The whole concept of long skis and poles taking you up and down hills and through the woods and snow is still a very foreign thing to my Danny. Of course. (Did I expect it not to be?) And I did manage to show him pretty successfully how to navigate the uphills. It was the downhill slopes that were the real problem. I soon learned that saying Bend your knees, just really isn't enough. What might have been better would have been if I'd said, Try to pretend you're sitting, and then, if you feel like you're going to fall, just sit down. Then you'll fall on your butt and not flat on your face. Unfourtunately, I thought of that a bit too late. Instead, on the steepest and longest downhill slope we came to, I watched proudly from the bottom of the hill as my husband started very confidently down the hill. I was sure he'd make it. He was doing so well. Just at the very bottom of the hill he seemed to move almost in slow motion, into a diving faceplant. I told myself, Do NOT laugh at your husband right now! That is the last thing he needs.
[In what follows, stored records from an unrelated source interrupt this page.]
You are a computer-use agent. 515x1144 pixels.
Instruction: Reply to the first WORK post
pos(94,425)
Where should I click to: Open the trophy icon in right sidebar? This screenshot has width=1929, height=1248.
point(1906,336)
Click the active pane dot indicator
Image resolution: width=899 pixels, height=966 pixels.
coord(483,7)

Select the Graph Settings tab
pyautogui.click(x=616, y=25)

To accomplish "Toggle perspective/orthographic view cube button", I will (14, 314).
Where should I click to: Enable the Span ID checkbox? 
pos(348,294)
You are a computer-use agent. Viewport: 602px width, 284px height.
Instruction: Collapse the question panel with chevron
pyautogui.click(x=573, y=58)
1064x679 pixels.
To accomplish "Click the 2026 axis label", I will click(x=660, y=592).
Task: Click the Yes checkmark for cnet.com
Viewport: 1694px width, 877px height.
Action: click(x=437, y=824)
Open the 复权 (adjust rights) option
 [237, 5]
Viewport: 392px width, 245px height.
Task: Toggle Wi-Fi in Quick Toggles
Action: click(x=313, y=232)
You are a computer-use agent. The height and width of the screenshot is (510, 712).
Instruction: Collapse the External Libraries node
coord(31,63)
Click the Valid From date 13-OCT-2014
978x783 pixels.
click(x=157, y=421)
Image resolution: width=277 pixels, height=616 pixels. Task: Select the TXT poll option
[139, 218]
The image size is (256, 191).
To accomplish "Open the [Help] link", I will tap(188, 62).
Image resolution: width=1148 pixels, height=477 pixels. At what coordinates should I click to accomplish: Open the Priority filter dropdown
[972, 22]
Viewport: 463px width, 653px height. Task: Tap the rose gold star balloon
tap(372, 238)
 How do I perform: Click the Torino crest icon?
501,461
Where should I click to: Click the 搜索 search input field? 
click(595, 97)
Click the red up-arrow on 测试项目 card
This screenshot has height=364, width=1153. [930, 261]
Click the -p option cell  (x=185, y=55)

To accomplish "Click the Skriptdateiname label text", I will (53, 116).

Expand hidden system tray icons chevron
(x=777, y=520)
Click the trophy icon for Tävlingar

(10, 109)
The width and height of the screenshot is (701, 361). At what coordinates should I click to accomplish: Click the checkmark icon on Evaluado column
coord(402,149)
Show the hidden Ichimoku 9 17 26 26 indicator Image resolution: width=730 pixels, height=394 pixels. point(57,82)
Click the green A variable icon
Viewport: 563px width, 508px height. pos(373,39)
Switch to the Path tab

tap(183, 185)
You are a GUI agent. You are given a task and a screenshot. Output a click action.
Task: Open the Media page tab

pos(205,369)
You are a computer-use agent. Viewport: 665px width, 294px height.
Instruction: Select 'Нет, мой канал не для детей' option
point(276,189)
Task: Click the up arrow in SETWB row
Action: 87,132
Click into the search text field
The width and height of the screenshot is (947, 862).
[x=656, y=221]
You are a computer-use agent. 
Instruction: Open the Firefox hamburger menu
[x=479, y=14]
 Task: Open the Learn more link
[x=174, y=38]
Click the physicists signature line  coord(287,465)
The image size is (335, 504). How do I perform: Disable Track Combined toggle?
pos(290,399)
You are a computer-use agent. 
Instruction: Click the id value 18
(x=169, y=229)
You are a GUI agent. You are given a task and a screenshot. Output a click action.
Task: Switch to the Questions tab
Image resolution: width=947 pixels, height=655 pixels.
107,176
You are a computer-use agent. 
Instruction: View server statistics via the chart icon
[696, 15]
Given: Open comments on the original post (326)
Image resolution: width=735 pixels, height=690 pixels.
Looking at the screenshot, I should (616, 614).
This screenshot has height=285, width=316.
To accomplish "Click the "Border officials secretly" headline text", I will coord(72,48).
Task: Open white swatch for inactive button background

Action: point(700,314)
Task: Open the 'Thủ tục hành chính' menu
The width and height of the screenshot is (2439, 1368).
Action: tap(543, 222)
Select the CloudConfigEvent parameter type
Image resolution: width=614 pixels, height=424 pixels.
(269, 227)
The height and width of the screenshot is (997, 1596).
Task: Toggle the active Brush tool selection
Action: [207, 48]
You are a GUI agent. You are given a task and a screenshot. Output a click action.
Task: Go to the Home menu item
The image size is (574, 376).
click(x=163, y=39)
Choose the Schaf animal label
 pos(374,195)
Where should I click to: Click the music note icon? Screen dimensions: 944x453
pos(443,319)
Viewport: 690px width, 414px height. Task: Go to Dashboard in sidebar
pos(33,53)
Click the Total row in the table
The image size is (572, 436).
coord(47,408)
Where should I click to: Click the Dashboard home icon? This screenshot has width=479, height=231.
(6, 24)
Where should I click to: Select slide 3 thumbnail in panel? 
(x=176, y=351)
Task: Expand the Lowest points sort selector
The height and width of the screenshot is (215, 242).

But I had to hide my face in layers of jacket to keep him from seeing or hearing my giggles.

That was when I realised how he must've felt when we went body surfing in the ocean a few months back. The "small-ish" waves that the Aussies claimed would be the ideal way for me to learn the sport of ocean swimming towered over me. They were more than double my height. Even thinking about them now makes me shiver. Danny had no fear for me; he was sure I'd take right to it. This wave is just perfect, he told me. When I say go, jump into it and let it carry you. I didn't even have time to scream at him -- What the heck are you talking about? I don't know what that MEANS! -- before it was upon me. And it mercilessly swallowed me whole. And spit me back out in such an un-graceful way that the ground and I merged, and the sand clung to me in ways I never really knew it could before. I suffered the wrath of those waves 3 more times before I decided that body surfing is definitely NOT a sport for me. Danny was a little disappointed I guess, that he couldn't teach me to love in one hour something he'd grown up doing. And I know he tried hard not to laugh at me. But I left him in the water and went back to relaxing and chatting on the beach -- something I'm much more skilled at.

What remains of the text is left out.